• Two species affect dogs, and both are transmitted by ticks or, rarely, through infected blood transfusions.
• Anaplasma phagocytophilum (formerly classified as an Ehrlichia species) is consistently found as a coinfection with Borrelia burgdorferi. Coinfection is more likely to result in clinical disease.
• Anaplasma platys is typically found incidentally when veterinarians are diagnosing thrombocytopenia.
• These parasites are not found on erythrocytes. Anaplasma phagocytophilum is found within the cytoplasm of neutrophils, and A. platys is seen only within platelets.

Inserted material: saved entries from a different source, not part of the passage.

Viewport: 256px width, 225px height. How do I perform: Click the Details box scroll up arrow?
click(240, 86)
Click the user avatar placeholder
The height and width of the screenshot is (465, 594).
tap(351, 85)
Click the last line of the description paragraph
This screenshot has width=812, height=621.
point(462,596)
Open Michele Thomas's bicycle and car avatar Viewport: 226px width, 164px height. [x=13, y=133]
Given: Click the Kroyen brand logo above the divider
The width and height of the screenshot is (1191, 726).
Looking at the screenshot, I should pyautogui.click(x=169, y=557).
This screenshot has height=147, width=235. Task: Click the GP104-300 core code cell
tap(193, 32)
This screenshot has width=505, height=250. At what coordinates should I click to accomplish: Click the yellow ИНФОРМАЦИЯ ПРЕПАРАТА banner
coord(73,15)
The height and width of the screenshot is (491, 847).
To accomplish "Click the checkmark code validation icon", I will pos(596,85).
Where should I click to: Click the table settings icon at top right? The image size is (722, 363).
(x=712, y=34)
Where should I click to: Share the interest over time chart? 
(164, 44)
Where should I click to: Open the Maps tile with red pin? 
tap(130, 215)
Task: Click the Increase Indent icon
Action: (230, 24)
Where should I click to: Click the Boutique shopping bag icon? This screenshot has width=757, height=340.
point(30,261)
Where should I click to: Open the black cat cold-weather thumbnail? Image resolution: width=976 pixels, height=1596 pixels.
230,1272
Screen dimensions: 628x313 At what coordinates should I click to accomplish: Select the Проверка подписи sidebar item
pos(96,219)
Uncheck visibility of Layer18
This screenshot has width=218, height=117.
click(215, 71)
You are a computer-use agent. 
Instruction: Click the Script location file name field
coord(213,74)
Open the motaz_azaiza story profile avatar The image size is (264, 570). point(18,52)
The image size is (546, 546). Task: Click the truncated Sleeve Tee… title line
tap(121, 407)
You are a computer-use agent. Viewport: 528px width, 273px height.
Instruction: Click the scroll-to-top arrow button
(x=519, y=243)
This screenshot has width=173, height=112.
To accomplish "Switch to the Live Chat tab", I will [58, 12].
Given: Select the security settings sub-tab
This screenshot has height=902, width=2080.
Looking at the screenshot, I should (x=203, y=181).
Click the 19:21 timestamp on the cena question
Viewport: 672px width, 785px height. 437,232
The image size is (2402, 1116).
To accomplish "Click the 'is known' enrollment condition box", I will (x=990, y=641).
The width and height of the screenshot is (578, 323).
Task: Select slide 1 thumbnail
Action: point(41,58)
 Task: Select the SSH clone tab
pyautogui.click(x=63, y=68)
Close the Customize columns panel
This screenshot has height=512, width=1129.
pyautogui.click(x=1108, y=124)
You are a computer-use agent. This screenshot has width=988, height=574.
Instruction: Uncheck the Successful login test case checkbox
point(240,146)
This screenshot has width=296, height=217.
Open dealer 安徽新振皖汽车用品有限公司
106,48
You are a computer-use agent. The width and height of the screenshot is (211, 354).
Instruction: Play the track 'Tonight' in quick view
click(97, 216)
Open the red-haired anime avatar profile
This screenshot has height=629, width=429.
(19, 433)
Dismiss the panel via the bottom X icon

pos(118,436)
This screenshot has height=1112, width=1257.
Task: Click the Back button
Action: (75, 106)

Because of that, they are located largely within the read area of a smear.
• Anaplasma phagocytophilum is seen as a large morula within the cytoplasm (Figure 1). More than one morula may be present.
• Anaplasma platys appears as dark-staining granules within platelets (Figure 2).
1. Anaplasma phagocytophilum on a blood smear. Note the large morula in the cytoplasm (Wright’s stain; 100x).
2. Anaplasma platys on a blood smear. The small dark-purple dots throughout the smear are A. platys within platelets (Wright’s stain with Prussian blue; 40x).
• Thrombocytopenia is a typical clinical sign of an A. platys infection.
• Anaplasma phagocytophilum can be acute or subclinical. Frequent clinical signs include fever, lethargy, inappetence, lameness, stiffness, or a reluctance
to move. Mild splenomegaly and lymphadenomegaly can occur. Laboratory findings commonly consist of thrombocytopenia, lymphopenia,
eosinopenia, and a mild anemia.
• Therapy is the same for both species: oral administration of doxycycline (5 to 10 mg/kg once or twice daily for 28 days).
• Corticosteroid administration is not recommended.